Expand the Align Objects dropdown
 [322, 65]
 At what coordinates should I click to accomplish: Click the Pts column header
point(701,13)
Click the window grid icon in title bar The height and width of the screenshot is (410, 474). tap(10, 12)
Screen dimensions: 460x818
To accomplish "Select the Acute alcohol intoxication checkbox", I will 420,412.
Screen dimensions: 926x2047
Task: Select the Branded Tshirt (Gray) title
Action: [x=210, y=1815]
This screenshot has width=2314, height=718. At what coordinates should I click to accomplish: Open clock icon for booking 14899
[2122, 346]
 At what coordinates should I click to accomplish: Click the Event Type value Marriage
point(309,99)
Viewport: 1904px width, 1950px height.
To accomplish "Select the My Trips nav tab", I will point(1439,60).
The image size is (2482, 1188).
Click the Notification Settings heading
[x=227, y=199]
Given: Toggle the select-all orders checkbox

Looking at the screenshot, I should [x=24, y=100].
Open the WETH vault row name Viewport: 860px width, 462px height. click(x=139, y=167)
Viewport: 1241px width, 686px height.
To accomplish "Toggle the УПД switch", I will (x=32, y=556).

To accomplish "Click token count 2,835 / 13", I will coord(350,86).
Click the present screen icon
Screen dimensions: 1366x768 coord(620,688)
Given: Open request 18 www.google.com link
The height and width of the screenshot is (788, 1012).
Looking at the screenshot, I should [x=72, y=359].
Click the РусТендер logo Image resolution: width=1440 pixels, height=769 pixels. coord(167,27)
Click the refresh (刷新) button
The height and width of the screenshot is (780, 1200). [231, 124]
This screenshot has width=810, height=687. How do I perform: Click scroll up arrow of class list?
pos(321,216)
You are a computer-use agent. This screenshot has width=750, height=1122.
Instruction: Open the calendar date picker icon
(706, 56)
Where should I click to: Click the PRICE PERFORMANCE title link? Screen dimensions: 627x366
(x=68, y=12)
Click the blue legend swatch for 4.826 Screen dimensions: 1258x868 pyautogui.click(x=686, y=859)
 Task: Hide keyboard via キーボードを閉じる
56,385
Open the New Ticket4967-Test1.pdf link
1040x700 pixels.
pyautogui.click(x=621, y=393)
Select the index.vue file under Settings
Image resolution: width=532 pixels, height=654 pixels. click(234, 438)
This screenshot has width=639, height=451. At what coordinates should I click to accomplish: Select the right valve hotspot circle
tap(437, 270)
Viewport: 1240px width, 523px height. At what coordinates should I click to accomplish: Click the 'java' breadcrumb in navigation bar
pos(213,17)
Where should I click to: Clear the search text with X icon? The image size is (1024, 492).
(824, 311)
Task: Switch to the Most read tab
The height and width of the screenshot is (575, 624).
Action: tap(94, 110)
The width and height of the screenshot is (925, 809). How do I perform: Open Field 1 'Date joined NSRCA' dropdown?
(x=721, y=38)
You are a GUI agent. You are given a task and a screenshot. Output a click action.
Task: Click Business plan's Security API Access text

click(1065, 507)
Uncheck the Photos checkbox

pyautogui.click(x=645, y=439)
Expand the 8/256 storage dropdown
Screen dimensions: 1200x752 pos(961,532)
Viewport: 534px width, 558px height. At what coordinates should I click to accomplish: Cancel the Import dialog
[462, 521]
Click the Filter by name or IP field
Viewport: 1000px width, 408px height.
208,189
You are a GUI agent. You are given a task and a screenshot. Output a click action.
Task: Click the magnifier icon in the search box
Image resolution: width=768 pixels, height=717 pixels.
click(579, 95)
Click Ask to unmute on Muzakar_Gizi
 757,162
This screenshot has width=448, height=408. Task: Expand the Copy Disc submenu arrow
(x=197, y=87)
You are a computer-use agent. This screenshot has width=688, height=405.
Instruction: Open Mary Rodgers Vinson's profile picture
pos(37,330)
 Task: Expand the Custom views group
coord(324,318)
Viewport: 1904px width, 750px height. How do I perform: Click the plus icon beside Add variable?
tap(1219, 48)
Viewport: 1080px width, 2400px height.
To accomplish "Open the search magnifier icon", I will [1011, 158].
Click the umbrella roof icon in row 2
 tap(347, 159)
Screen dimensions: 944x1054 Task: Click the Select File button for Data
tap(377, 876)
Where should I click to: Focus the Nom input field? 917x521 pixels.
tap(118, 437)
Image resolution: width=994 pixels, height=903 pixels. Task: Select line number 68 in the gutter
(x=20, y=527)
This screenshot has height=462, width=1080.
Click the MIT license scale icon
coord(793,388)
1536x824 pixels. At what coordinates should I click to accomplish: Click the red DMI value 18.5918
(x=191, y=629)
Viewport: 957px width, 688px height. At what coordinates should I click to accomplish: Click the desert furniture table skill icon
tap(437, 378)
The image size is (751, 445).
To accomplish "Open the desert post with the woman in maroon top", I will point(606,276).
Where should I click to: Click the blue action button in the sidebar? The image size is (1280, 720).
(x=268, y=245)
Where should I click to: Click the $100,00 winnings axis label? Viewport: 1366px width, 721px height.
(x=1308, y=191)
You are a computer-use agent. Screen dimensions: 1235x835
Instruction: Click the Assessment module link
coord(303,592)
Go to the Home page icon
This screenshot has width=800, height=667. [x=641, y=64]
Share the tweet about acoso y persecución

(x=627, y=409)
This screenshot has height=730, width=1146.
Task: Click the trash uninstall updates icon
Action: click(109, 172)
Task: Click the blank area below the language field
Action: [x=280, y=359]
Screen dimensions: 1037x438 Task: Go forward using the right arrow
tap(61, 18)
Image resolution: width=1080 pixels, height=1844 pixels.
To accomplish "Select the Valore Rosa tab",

Your task — Copy all the entries verbatim.

Response below —
Expand the Align Objects dropdown
 [322, 65]
 At what coordinates should I click to accomplish: Click the Pts column header
point(701,13)
Click the window grid icon in title bar The height and width of the screenshot is (410, 474). tap(10, 12)
Screen dimensions: 460x818
To accomplish "Select the Acute alcohol intoxication checkbox", I will 420,412.
Screen dimensions: 926x2047
Task: Select the Branded Tshirt (Gray) title
Action: [x=210, y=1815]
This screenshot has width=2314, height=718. At what coordinates should I click to accomplish: Open clock icon for booking 14899
[2122, 346]
 At what coordinates should I click to accomplish: Click the Event Type value Marriage
point(309,99)
Viewport: 1904px width, 1950px height.
To accomplish "Select the My Trips nav tab", I will point(1439,60).
The image size is (2482, 1188).
Click the Notification Settings heading
[x=227, y=199]
Given: Toggle the select-all orders checkbox

Looking at the screenshot, I should [x=24, y=100].
Open the WETH vault row name Viewport: 860px width, 462px height. click(x=139, y=167)
Viewport: 1241px width, 686px height.
To accomplish "Toggle the УПД switch", I will (x=32, y=556).

To accomplish "Click token count 2,835 / 13", I will coord(350,86).
Click the present screen icon
Screen dimensions: 1366x768 coord(620,688)
Given: Open request 18 www.google.com link
The height and width of the screenshot is (788, 1012).
Looking at the screenshot, I should [x=72, y=359].
Click the РусТендер logo Image resolution: width=1440 pixels, height=769 pixels. coord(167,27)
Click the refresh (刷新) button
The height and width of the screenshot is (780, 1200). [231, 124]
This screenshot has width=810, height=687. How do I perform: Click scroll up arrow of class list?
pos(321,216)
You are a computer-use agent. This screenshot has width=750, height=1122.
Instruction: Open the calendar date picker icon
(706, 56)
Where should I click to: Click the PRICE PERFORMANCE title link? Screen dimensions: 627x366
(x=68, y=12)
Click the blue legend swatch for 4.826 Screen dimensions: 1258x868 pyautogui.click(x=686, y=859)
 Task: Hide keyboard via キーボードを閉じる
56,385
Open the New Ticket4967-Test1.pdf link
1040x700 pixels.
pyautogui.click(x=621, y=393)
Select the index.vue file under Settings
Image resolution: width=532 pixels, height=654 pixels. click(234, 438)
This screenshot has width=639, height=451. At what coordinates should I click to accomplish: Select the right valve hotspot circle
tap(437, 270)
Viewport: 1240px width, 523px height. At what coordinates should I click to accomplish: Click the 'java' breadcrumb in navigation bar
pos(213,17)
Where should I click to: Clear the search text with X icon? The image size is (1024, 492).
(824, 311)
Task: Switch to the Most read tab
The height and width of the screenshot is (575, 624).
Action: tap(94, 110)
The width and height of the screenshot is (925, 809). How do I perform: Open Field 1 'Date joined NSRCA' dropdown?
(x=721, y=38)
You are a GUI agent. You are given a task and a screenshot. Output a click action.
Task: Click Business plan's Security API Access text

click(1065, 507)
Uncheck the Photos checkbox

pyautogui.click(x=645, y=439)
Expand the 8/256 storage dropdown
Screen dimensions: 1200x752 pos(961,532)
Viewport: 534px width, 558px height. At what coordinates should I click to accomplish: Cancel the Import dialog
[462, 521]
Click the Filter by name or IP field
Viewport: 1000px width, 408px height.
208,189
You are a GUI agent. You are given a task and a screenshot. Output a click action.
Task: Click the magnifier icon in the search box
Image resolution: width=768 pixels, height=717 pixels.
click(579, 95)
Click Ask to unmute on Muzakar_Gizi
 757,162
This screenshot has width=448, height=408. Task: Expand the Copy Disc submenu arrow
(x=197, y=87)
You are a computer-use agent. This screenshot has width=688, height=405.
Instruction: Open Mary Rodgers Vinson's profile picture
pos(37,330)
 Task: Expand the Custom views group
coord(324,318)
Viewport: 1904px width, 750px height. How do I perform: Click the plus icon beside Add variable?
tap(1219, 48)
Viewport: 1080px width, 2400px height.
To accomplish "Open the search magnifier icon", I will [1011, 158].
Click the umbrella roof icon in row 2
 tap(347, 159)
Screen dimensions: 944x1054 Task: Click the Select File button for Data
tap(377, 876)
Where should I click to: Focus the Nom input field? 917x521 pixels.
tap(118, 437)
Image resolution: width=994 pixels, height=903 pixels. Task: Select line number 68 in the gutter
(x=20, y=527)
This screenshot has height=462, width=1080.
Click the MIT license scale icon
coord(793,388)
1536x824 pixels. At what coordinates should I click to accomplish: Click the red DMI value 18.5918
(x=191, y=629)
Viewport: 957px width, 688px height. At what coordinates should I click to accomplish: Click the desert furniture table skill icon
tap(437, 378)
The image size is (751, 445).
To accomplish "Open the desert post with the woman in maroon top", I will point(606,276).
Where should I click to: Click the blue action button in the sidebar? The image size is (1280, 720).
(x=268, y=245)
Where should I click to: Click the $100,00 winnings axis label? Viewport: 1366px width, 721px height.
(x=1308, y=191)
You are a computer-use agent. Screen dimensions: 1235x835
Instruction: Click the Assessment module link
coord(303,592)
Go to the Home page icon
This screenshot has width=800, height=667. [x=641, y=64]
Share the tweet about acoso y persecución

(x=627, y=409)
This screenshot has height=730, width=1146.
Task: Click the trash uninstall updates icon
Action: click(109, 172)
Task: Click the blank area below the language field
Action: [x=280, y=359]
Screen dimensions: 1037x438 Task: Go forward using the right arrow
tap(61, 18)
Image resolution: width=1080 pixels, height=1844 pixels.
To accomplish "Select the Valore Rosa tab",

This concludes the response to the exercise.